**Prompt**.
Two lines mark the range in the entries below: the one holding "The height and width of the screenshot is (541, 1170)." and the one holding "Collapse the SPX". Set down those two and all lines between them, exactly.

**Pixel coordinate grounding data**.
%%
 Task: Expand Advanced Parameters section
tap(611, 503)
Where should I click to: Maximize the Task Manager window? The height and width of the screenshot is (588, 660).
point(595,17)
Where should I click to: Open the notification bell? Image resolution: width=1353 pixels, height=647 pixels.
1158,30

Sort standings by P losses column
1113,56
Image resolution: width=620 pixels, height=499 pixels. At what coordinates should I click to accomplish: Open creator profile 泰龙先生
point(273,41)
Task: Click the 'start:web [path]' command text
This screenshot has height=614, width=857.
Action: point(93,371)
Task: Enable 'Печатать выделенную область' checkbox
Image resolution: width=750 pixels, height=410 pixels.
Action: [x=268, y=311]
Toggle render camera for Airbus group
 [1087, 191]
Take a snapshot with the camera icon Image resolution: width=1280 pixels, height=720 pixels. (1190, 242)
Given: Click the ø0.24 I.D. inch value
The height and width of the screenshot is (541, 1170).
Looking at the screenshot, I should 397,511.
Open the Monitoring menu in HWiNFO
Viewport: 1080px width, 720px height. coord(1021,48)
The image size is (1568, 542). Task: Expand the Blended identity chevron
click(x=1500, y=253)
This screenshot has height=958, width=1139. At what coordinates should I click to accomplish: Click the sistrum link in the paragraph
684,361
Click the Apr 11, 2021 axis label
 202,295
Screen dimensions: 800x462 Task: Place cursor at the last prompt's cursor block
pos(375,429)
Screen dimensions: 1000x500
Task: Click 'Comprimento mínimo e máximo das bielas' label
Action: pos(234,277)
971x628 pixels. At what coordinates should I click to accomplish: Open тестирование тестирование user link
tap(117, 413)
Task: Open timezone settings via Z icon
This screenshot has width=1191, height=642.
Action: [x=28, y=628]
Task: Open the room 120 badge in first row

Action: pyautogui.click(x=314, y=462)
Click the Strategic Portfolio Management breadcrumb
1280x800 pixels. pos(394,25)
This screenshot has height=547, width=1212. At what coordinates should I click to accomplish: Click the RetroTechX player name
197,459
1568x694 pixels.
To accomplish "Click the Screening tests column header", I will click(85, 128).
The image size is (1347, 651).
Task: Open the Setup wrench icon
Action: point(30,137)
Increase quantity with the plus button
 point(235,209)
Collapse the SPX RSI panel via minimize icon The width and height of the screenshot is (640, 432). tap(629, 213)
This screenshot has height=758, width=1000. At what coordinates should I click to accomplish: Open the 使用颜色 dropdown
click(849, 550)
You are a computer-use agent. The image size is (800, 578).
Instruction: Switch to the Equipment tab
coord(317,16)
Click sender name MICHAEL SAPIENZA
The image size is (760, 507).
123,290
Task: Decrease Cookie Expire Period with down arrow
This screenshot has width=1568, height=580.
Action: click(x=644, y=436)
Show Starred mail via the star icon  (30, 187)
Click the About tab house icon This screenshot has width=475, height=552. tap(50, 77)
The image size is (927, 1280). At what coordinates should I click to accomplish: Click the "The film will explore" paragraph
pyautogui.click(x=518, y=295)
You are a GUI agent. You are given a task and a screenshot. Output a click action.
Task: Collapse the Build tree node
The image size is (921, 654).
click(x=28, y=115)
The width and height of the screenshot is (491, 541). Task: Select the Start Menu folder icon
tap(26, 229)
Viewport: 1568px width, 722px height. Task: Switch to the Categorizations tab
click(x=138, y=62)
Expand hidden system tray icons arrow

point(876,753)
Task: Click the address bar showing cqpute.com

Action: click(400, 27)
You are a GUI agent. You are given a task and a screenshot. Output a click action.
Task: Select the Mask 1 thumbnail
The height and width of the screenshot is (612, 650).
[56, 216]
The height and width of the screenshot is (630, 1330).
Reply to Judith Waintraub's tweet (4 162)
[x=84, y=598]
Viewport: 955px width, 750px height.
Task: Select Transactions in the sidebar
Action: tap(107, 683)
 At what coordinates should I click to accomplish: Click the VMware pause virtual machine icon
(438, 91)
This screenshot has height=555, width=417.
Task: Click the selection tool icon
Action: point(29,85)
%%
**Response**.
The height and width of the screenshot is (541, 1170).
Looking at the screenshot, I should 397,511.
Open the Monitoring menu in HWiNFO
Viewport: 1080px width, 720px height. coord(1021,48)
The image size is (1568, 542). Task: Expand the Blended identity chevron
click(x=1500, y=253)
This screenshot has height=958, width=1139. At what coordinates should I click to accomplish: Click the sistrum link in the paragraph
684,361
Click the Apr 11, 2021 axis label
 202,295
Screen dimensions: 800x462 Task: Place cursor at the last prompt's cursor block
pos(375,429)
Screen dimensions: 1000x500
Task: Click 'Comprimento mínimo e máximo das bielas' label
Action: pos(234,277)
971x628 pixels. At what coordinates should I click to accomplish: Open тестирование тестирование user link
tap(117, 413)
Task: Open timezone settings via Z icon
This screenshot has width=1191, height=642.
Action: [x=28, y=628]
Task: Open the room 120 badge in first row

Action: pyautogui.click(x=314, y=462)
Click the Strategic Portfolio Management breadcrumb
1280x800 pixels. pos(394,25)
This screenshot has height=547, width=1212. At what coordinates should I click to accomplish: Click the RetroTechX player name
197,459
1568x694 pixels.
To accomplish "Click the Screening tests column header", I will click(85, 128).
The image size is (1347, 651).
Task: Open the Setup wrench icon
Action: point(30,137)
Increase quantity with the plus button
 point(235,209)
Collapse the SPX RSI panel via minimize icon The width and height of the screenshot is (640, 432). tap(629, 213)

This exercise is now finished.